WORK ITEM = Return only those lines of the records below in which "Task" appears.

SOURCE DATA =
'''

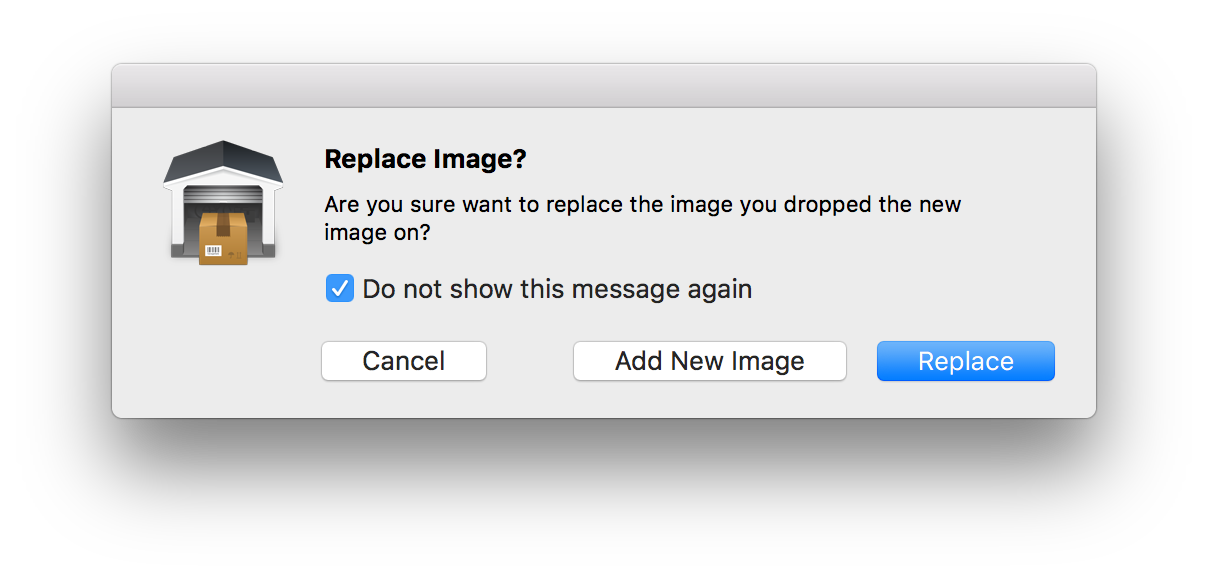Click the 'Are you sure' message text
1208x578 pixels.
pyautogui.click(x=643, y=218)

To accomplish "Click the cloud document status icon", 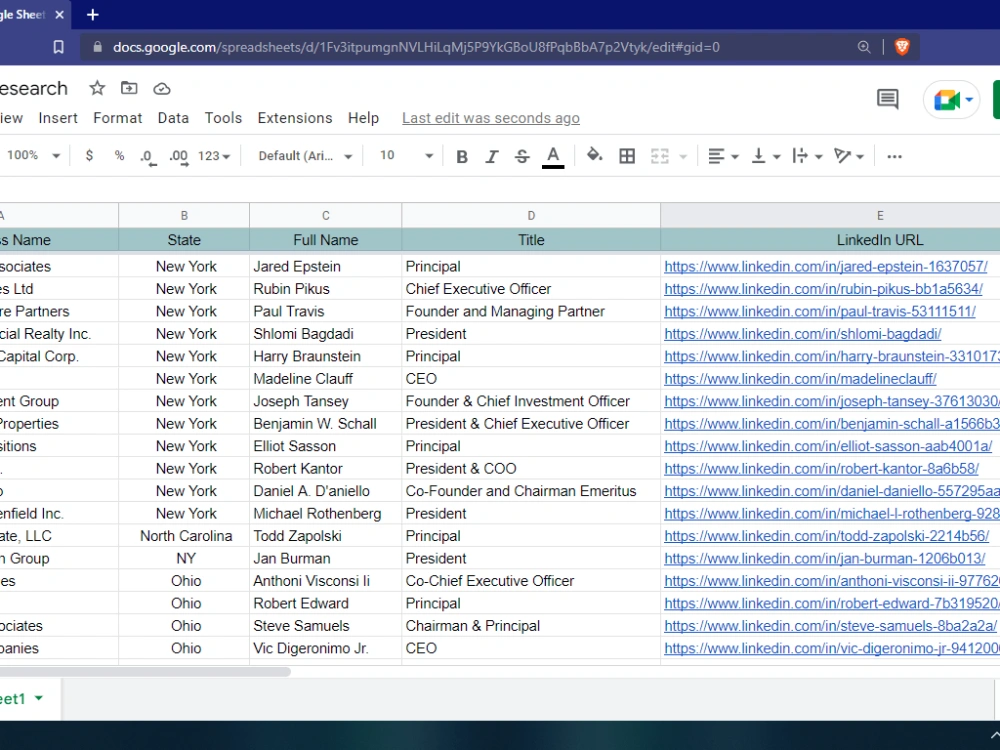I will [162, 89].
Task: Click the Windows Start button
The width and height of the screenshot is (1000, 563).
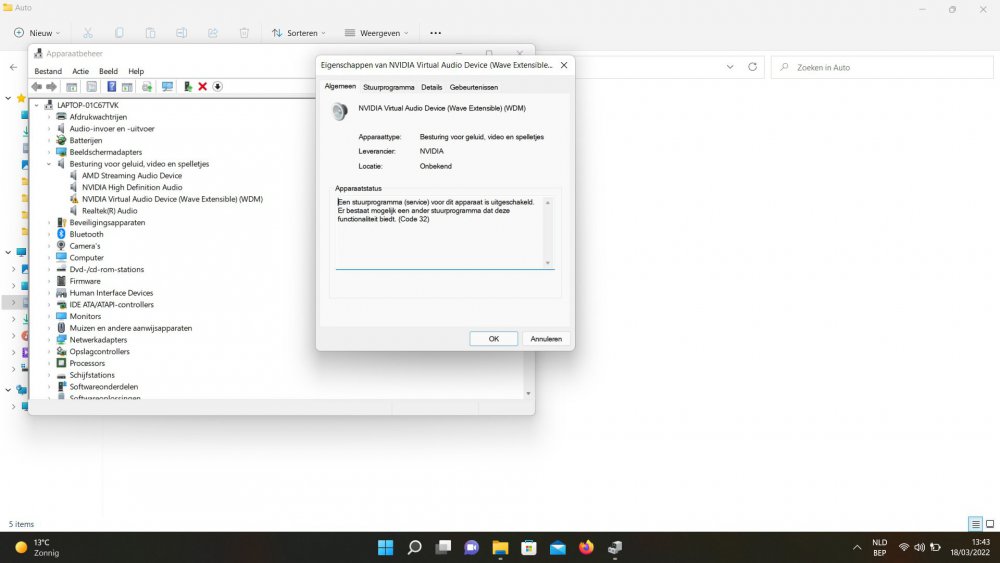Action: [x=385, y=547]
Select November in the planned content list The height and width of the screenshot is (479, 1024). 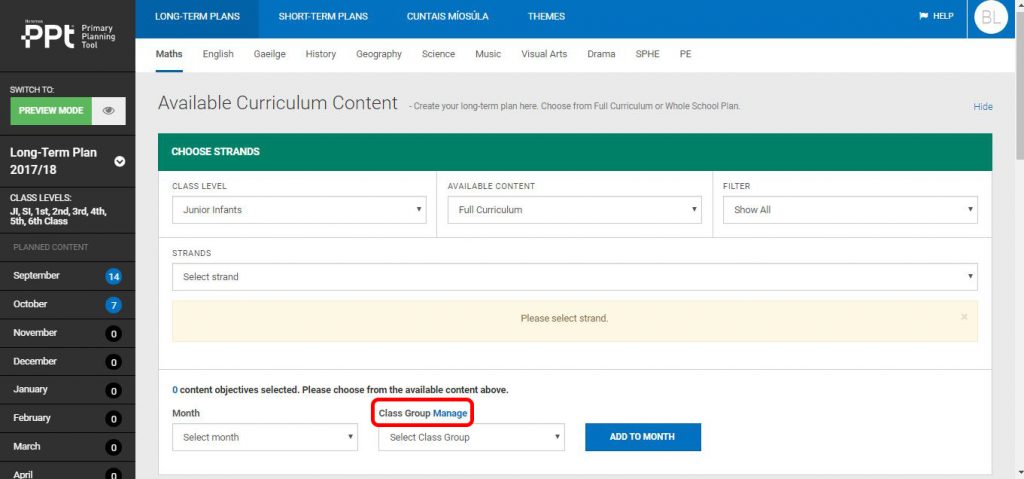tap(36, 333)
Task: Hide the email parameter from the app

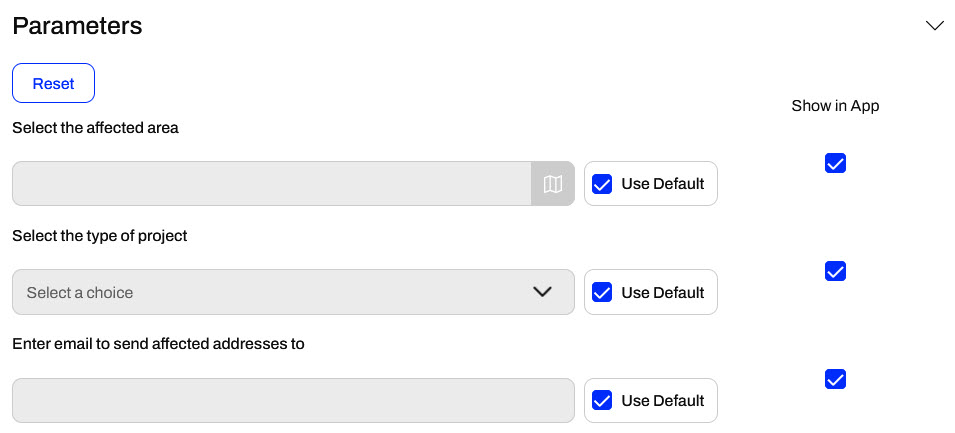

'''

OUTPUT OF THE EXERCISE =
Task: Click the Windows Start button
Task: Hide the email parameter from the app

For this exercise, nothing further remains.